BEGIN RAW DATA
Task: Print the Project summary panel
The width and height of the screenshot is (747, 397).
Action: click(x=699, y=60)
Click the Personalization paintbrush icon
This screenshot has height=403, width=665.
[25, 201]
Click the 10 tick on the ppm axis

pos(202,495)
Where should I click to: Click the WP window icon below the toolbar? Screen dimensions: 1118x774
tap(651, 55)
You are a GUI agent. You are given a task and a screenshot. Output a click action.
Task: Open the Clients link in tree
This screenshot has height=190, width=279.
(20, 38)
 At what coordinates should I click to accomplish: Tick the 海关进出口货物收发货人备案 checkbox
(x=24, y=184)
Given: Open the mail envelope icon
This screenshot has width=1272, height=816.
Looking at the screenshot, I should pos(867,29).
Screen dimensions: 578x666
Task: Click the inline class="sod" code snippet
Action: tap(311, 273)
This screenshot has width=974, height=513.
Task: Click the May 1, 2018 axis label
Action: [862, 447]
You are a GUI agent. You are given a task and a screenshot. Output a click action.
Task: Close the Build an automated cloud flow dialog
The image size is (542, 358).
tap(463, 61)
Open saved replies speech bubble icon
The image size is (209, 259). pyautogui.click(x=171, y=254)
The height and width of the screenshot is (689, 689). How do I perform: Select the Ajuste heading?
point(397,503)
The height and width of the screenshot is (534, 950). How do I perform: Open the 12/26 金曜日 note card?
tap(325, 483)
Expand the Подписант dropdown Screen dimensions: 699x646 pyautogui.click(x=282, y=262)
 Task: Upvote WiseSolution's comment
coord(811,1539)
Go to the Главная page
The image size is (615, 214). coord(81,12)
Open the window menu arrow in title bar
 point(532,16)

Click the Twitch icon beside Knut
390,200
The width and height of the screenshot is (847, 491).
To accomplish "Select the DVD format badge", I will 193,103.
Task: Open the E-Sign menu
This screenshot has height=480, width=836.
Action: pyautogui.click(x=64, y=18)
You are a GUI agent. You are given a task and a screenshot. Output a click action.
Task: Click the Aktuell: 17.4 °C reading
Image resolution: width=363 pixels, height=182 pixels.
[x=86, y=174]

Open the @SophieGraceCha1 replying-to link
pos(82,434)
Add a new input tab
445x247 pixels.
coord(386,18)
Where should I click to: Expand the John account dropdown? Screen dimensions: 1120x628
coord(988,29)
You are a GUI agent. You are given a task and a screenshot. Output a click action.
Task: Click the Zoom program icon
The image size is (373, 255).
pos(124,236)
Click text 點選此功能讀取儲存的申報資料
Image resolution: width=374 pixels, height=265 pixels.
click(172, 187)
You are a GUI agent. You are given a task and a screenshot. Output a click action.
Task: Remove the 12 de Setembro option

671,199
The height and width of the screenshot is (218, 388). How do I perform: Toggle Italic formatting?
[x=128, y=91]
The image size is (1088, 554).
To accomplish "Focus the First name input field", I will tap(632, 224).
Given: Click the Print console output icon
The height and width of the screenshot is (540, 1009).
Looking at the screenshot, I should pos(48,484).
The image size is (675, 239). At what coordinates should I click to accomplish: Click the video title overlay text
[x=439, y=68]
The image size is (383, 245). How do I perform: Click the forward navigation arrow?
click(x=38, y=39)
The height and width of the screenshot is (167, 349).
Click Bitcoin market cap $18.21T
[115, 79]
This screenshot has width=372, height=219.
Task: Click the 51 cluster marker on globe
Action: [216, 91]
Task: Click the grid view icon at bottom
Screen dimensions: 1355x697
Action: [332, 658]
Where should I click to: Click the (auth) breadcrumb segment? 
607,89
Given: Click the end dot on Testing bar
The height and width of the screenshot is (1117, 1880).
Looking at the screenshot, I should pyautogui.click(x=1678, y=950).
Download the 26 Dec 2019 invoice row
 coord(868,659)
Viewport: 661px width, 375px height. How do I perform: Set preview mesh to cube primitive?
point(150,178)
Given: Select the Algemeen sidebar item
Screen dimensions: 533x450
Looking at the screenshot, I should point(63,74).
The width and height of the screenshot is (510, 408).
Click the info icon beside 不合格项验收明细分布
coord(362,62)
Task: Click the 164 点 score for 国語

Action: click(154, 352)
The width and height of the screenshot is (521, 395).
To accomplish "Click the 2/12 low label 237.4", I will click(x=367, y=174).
END RAW DATA
**EXERCISE GOAL**
From the first line to the last, retype the data exactly.

**RESPONSE BELOW**
Task: Print the Project summary panel
The width and height of the screenshot is (747, 397).
Action: click(x=699, y=60)
Click the Personalization paintbrush icon
This screenshot has height=403, width=665.
[25, 201]
Click the 10 tick on the ppm axis

pos(202,495)
Where should I click to: Click the WP window icon below the toolbar? Screen dimensions: 1118x774
tap(651, 55)
You are a GUI agent. You are given a task and a screenshot. Output a click action.
Task: Open the Clients link in tree
This screenshot has height=190, width=279.
(20, 38)
 At what coordinates should I click to accomplish: Tick the 海关进出口货物收发货人备案 checkbox
(x=24, y=184)
Given: Open the mail envelope icon
This screenshot has width=1272, height=816.
Looking at the screenshot, I should pos(867,29).
Screen dimensions: 578x666
Task: Click the inline class="sod" code snippet
Action: tap(311, 273)
This screenshot has width=974, height=513.
Task: Click the May 1, 2018 axis label
Action: [862, 447]
You are a GUI agent. You are given a task and a screenshot. Output a click action.
Task: Close the Build an automated cloud flow dialog
The image size is (542, 358).
tap(463, 61)
Open saved replies speech bubble icon
The image size is (209, 259). pyautogui.click(x=171, y=254)
The height and width of the screenshot is (689, 689). How do I perform: Select the Ajuste heading?
point(397,503)
The height and width of the screenshot is (534, 950). How do I perform: Open the 12/26 金曜日 note card?
tap(325, 483)
Expand the Подписант dropdown Screen dimensions: 699x646 pyautogui.click(x=282, y=262)
 Task: Upvote WiseSolution's comment
coord(811,1539)
Go to the Главная page
The image size is (615, 214). coord(81,12)
Open the window menu arrow in title bar
 point(532,16)

Click the Twitch icon beside Knut
390,200
The width and height of the screenshot is (847, 491).
To accomplish "Select the DVD format badge", I will 193,103.
Task: Open the E-Sign menu
This screenshot has height=480, width=836.
Action: pyautogui.click(x=64, y=18)
You are a GUI agent. You are given a task and a screenshot. Output a click action.
Task: Click the Aktuell: 17.4 °C reading
Image resolution: width=363 pixels, height=182 pixels.
[x=86, y=174]

Open the @SophieGraceCha1 replying-to link
pos(82,434)
Add a new input tab
445x247 pixels.
coord(386,18)
Where should I click to: Expand the John account dropdown? Screen dimensions: 1120x628
coord(988,29)
You are a GUI agent. You are given a task and a screenshot. Output a click action.
Task: Click the Zoom program icon
The image size is (373, 255).
pos(124,236)
Click text 點選此功能讀取儲存的申報資料
Image resolution: width=374 pixels, height=265 pixels.
click(172, 187)
You are a GUI agent. You are given a task and a screenshot. Output a click action.
Task: Remove the 12 de Setembro option

671,199
The height and width of the screenshot is (218, 388). How do I perform: Toggle Italic formatting?
[x=128, y=91]
The image size is (1088, 554).
To accomplish "Focus the First name input field", I will tap(632, 224).
Given: Click the Print console output icon
The height and width of the screenshot is (540, 1009).
Looking at the screenshot, I should pos(48,484).
The image size is (675, 239). At what coordinates should I click to accomplish: Click the video title overlay text
[x=439, y=68]
The image size is (383, 245). How do I perform: Click the forward navigation arrow?
click(x=38, y=39)
The height and width of the screenshot is (167, 349).
Click Bitcoin market cap $18.21T
[115, 79]
This screenshot has width=372, height=219.
Task: Click the 51 cluster marker on globe
Action: [216, 91]
Task: Click the grid view icon at bottom
Screen dimensions: 1355x697
Action: [332, 658]
Where should I click to: Click the (auth) breadcrumb segment? 
607,89
Given: Click the end dot on Testing bar
The height and width of the screenshot is (1117, 1880).
Looking at the screenshot, I should pyautogui.click(x=1678, y=950).
Download the 26 Dec 2019 invoice row
 coord(868,659)
Viewport: 661px width, 375px height. How do I perform: Set preview mesh to cube primitive?
point(150,178)
Given: Select the Algemeen sidebar item
Screen dimensions: 533x450
Looking at the screenshot, I should point(63,74).
The width and height of the screenshot is (510, 408).
Click the info icon beside 不合格项验收明细分布
coord(362,62)
Task: Click the 164 点 score for 国語

Action: click(154, 352)
The width and height of the screenshot is (521, 395).
To accomplish "Click the 2/12 low label 237.4", I will click(x=367, y=174).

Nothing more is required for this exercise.